> **Given exercise**:
Rewrite the listing from its first line through the line containing "The height and", both ends included, as a Markdown table with the columns Row and Text. Number each line and leave out blank lines.

********************

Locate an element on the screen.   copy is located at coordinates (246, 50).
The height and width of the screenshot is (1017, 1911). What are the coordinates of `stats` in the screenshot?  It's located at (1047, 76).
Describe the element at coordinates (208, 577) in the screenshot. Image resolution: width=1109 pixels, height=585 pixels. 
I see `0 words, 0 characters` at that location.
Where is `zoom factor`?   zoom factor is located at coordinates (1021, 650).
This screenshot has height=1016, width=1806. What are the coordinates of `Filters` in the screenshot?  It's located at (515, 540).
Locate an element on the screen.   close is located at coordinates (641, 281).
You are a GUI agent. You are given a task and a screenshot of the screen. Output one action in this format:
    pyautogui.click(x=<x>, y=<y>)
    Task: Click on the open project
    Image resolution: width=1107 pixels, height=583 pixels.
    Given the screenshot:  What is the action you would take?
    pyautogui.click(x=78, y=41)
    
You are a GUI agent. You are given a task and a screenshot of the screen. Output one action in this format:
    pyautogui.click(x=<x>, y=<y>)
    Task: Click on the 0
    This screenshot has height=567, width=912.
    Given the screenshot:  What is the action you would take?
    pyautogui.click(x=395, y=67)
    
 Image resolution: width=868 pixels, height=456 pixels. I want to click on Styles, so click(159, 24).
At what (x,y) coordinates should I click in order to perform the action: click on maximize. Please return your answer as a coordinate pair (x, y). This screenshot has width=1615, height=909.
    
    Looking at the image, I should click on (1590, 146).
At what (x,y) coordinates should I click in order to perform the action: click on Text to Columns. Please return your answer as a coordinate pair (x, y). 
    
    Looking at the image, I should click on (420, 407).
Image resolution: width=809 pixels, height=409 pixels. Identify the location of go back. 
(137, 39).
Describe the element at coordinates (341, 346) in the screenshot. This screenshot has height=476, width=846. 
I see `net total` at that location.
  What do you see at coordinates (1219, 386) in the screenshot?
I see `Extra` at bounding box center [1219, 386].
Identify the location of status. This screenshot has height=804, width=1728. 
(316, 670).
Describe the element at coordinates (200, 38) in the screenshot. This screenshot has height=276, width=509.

********************

> **Final result**:
| Row | Text |
|---|---|
| 1 | Locate an element on the screen.   copy is located at coordinates (246, 50). |
| 2 | The height and width of the screenshot is (1017, 1911). What are the coordinates of `stats` in the screenshot?  It's located at (1047, 76). |